I've been meaning to blog more about this pregnancy during the last week, but am just now getting around to it. I really want to jot these things down because I'm sure months from now I won't remember the details & I most likely won't believe Jeff when he tries to tell/remind me what I was like.
I don't hate being pregnant, but I wouldn't say that I LOVE it either. My pregnancies aren't as terrible as some women, but the hormones really mess with my head. It seems to suck my desire to do the things I love. Combine that with exhaustion & what do you get? A pregnant lady in survival mode.
I am currently going through my ever favorite phase of the EXTREME hormonal highs & lows that I seem to experience in the end. Don't get me wrong, it's throughout the whole pregnancy, but it's really intense in the end. All last week I seemed to be in one of those unemotional hormonal cocktails... you could tell me a sad story, & I'm sure I would have felt bad, but it wouldn't have really effected me emotionally. Well today I seemed to be in a different mix of hormones that I am too emotional.

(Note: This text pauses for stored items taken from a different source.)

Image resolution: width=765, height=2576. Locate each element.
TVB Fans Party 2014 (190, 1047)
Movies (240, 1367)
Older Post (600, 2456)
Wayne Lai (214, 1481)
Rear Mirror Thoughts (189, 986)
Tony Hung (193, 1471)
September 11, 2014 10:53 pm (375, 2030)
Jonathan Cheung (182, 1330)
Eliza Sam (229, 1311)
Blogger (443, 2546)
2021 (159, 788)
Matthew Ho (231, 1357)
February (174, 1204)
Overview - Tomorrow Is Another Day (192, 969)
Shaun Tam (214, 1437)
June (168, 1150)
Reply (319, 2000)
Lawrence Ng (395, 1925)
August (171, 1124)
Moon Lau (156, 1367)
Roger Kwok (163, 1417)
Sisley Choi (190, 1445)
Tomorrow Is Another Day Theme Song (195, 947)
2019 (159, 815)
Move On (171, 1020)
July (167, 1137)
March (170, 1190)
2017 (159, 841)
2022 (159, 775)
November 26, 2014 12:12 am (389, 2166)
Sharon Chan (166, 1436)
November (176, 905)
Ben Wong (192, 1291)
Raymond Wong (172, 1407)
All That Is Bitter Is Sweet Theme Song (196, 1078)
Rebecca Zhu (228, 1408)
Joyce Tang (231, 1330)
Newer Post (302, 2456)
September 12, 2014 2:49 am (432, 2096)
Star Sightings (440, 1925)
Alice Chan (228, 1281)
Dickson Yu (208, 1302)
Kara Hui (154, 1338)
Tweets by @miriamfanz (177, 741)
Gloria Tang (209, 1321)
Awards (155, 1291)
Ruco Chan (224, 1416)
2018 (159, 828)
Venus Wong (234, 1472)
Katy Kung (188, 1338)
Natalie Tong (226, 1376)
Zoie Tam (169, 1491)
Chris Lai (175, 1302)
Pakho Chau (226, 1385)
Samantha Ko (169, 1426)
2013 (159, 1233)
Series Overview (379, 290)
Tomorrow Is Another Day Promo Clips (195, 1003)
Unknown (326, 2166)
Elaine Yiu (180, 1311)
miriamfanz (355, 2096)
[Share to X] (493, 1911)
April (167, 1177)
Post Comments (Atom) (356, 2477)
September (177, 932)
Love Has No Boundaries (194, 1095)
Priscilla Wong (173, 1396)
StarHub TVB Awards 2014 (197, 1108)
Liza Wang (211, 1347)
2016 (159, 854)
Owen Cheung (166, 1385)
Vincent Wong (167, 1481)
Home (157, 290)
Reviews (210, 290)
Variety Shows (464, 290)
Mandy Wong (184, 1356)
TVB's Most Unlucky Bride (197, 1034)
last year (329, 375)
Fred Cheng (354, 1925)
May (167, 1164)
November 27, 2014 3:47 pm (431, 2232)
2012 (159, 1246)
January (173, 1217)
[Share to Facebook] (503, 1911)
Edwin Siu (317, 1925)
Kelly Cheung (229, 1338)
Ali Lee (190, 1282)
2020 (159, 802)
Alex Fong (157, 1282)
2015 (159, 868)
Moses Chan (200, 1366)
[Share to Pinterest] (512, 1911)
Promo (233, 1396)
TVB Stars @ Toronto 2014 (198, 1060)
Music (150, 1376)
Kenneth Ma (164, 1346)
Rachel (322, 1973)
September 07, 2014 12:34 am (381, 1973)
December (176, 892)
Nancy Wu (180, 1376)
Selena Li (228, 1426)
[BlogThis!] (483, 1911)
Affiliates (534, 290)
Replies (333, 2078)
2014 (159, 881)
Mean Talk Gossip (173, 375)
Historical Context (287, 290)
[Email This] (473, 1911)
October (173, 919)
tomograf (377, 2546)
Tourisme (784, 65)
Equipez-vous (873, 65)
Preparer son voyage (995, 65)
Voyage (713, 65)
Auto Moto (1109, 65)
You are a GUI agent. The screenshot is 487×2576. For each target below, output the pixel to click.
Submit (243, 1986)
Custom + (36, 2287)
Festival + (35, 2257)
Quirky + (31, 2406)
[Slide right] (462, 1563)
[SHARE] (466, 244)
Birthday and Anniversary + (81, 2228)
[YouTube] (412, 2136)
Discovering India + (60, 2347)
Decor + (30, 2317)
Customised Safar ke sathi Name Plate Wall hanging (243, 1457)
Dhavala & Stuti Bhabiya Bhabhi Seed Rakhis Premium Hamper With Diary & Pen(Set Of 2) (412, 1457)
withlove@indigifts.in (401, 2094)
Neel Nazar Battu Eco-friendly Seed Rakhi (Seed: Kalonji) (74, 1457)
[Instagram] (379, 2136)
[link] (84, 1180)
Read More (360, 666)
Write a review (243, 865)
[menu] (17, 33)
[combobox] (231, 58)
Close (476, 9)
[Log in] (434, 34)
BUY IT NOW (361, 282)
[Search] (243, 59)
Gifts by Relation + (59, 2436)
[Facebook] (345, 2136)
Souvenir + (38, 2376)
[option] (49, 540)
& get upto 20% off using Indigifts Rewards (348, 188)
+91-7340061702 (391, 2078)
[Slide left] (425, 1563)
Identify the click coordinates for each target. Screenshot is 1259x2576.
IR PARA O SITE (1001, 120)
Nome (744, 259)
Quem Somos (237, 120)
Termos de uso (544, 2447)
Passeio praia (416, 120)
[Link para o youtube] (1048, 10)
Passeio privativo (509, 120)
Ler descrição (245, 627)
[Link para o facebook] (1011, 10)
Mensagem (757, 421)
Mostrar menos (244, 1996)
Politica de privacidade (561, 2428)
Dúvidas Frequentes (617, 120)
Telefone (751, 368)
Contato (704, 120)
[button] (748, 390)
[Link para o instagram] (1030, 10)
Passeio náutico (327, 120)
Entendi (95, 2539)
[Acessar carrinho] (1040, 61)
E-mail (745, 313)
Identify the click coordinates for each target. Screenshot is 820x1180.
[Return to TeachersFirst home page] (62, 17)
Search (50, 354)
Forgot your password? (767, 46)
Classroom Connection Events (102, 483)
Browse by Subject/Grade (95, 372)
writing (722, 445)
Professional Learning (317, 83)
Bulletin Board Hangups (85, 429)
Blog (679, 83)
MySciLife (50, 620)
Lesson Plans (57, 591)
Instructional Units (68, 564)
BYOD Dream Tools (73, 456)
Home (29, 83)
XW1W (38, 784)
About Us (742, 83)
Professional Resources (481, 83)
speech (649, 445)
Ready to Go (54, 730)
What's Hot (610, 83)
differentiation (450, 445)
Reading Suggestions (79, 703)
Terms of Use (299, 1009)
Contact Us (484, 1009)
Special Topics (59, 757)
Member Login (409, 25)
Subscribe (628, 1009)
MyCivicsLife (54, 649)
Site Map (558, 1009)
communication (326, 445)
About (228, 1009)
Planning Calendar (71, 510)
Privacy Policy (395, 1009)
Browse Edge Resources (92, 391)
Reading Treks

Of course I have to be in this emotional state now, Jeff left on a rafting trip this afternoon & won't be back until Saturday afternoon/evening. My poor kids!!
4 comments:
Well, every pregnancy is different! With Sydney I always was like "This isn't so bad!" but with Savannah, WATCH OUT. I was a hormonal roller coaster/Devil woman! I'm glad you don't have to deal with that.
Come to Zion Come to Zion, ere the clouds of doom depart. I'm so sad you are so far away. You need to be close to your mama, she could give you all the "tea and sympathy" you could possibly need. I miss you and the talor-tots. I'd say hang in there but that's about all you can do. So, I'm at a loss for any profound thoughts to help you. -This too shall pass!
I wish I was there to help! Love ya!
This is the main reason I may only have 2 kids - I still remember my hormonal phases of pregnancy and it scares me. Hang in there!